Di tengah proses hukum, tugas KPAID hanya memastikan bahwa tidak ada pelanggaran hak-hak anak terjadi. Pasca proses, perlu dipikirkan bagaimana proses rehabilitasi mental dan sosial anak pelaku (ABH) agar dapat kembali menjadi individu yang produktif secara sehat dan bahagia. Dari ketiga hal inilah, memang tahun 2021 KPAID Kota Yogyakarta membuat Forum SPPA yang selain menjadi garda dalam proses penegakan hukum pidana anak sesuai UU PA dan UU SPPA, juga melakukan berbagai usulan proses diversi (pengalihan hukuman) yang tepat dan mengandung unsur edukatif. 

Kembali Sylvi menegaskan bahwa sebagian besar masyarakat masih merasa pelaku ABH harus dihukum berat. Masyarakat belum melihat secara mendalam latar belakang mengapa anak melakukan kejadian kejahatan tersebut. Masyarakat belum melihat bahwa dalam usia anak, pelaku adalah korban dari sebuah sistem. Masyarakat melihat bahwa lembaga pemasyarakatan adalah satu-satunya tempat agar anak bisa menjadi jera terhadap perbuatannya. Padahal, dengan memasukkan anak ke Lapas, seringkali anak justru belajar kriminal lebih intensif dari narapidana lain. Maka memang perlu dipikirkan bagaimana proses yang lebih tepat, sistem pidana yang mampu memberikan sisi edukasi dalam hal karakter adalah pekerjaan rumah besar bagi semua pihak. 

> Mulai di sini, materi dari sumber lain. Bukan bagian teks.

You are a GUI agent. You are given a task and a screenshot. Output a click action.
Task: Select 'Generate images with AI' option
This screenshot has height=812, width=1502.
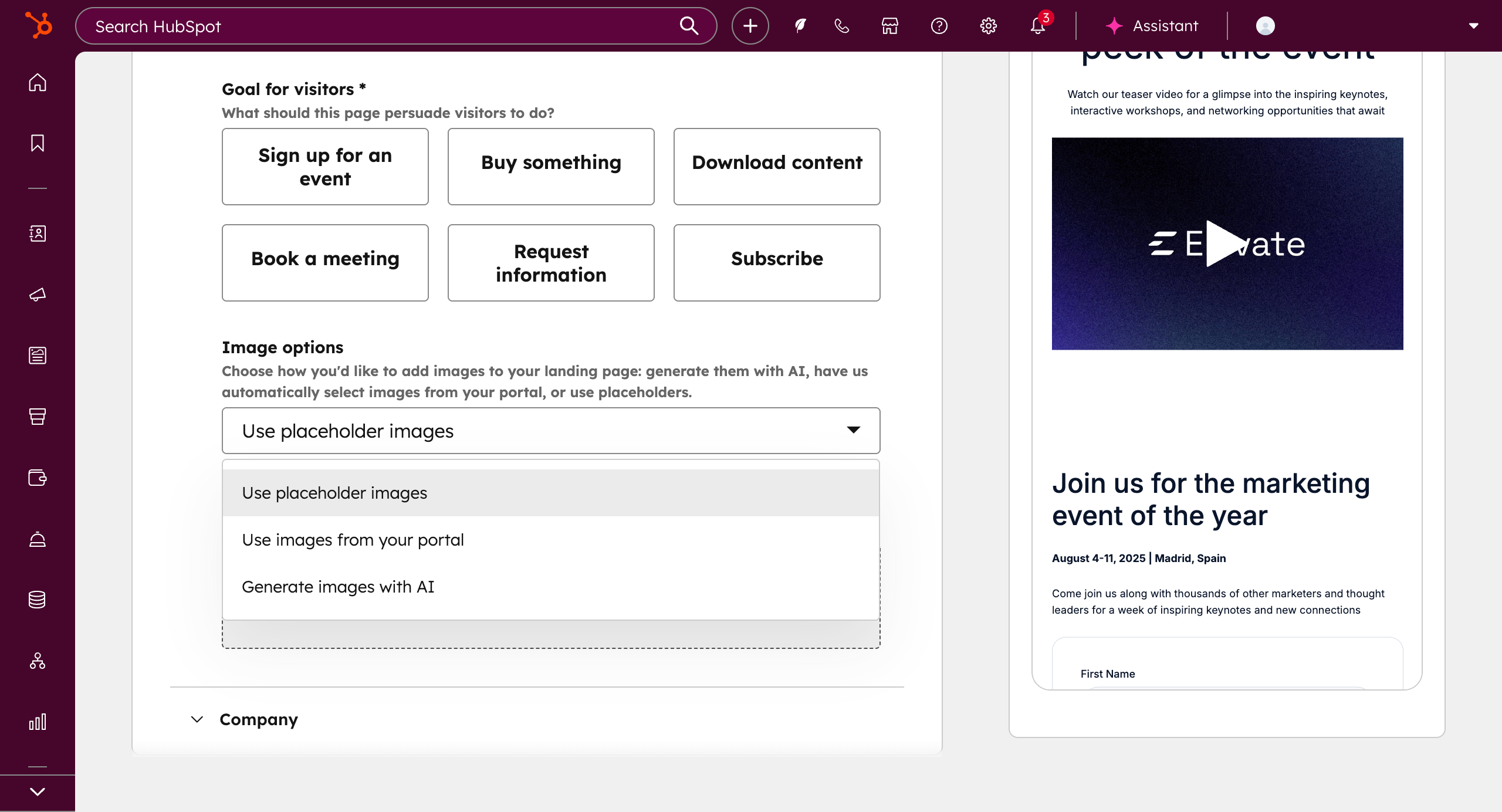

"KPAID Kota Yogyakarta saat ini sedang merintis Forum SPPA di Kota Yogyakarta yang berisi Aparat Penegak Hukum, OPD terkait dan KPAID. Tujuan besarnya untuk membangun sebuah program Pidana Anak yang Lebih Edukatif. Sehingga selesai dari menjalani hukuman yang diterima, anak tidak lagi kembali melakukan kejahatan," ungkap Sylvi. (Feb)

KR

Silakan Pilih CS

Pengaduan P2TPAKK
Telekonseling Tesaga
Layanan SAPA 129
Tutup
Ada yang bisa kami bantu?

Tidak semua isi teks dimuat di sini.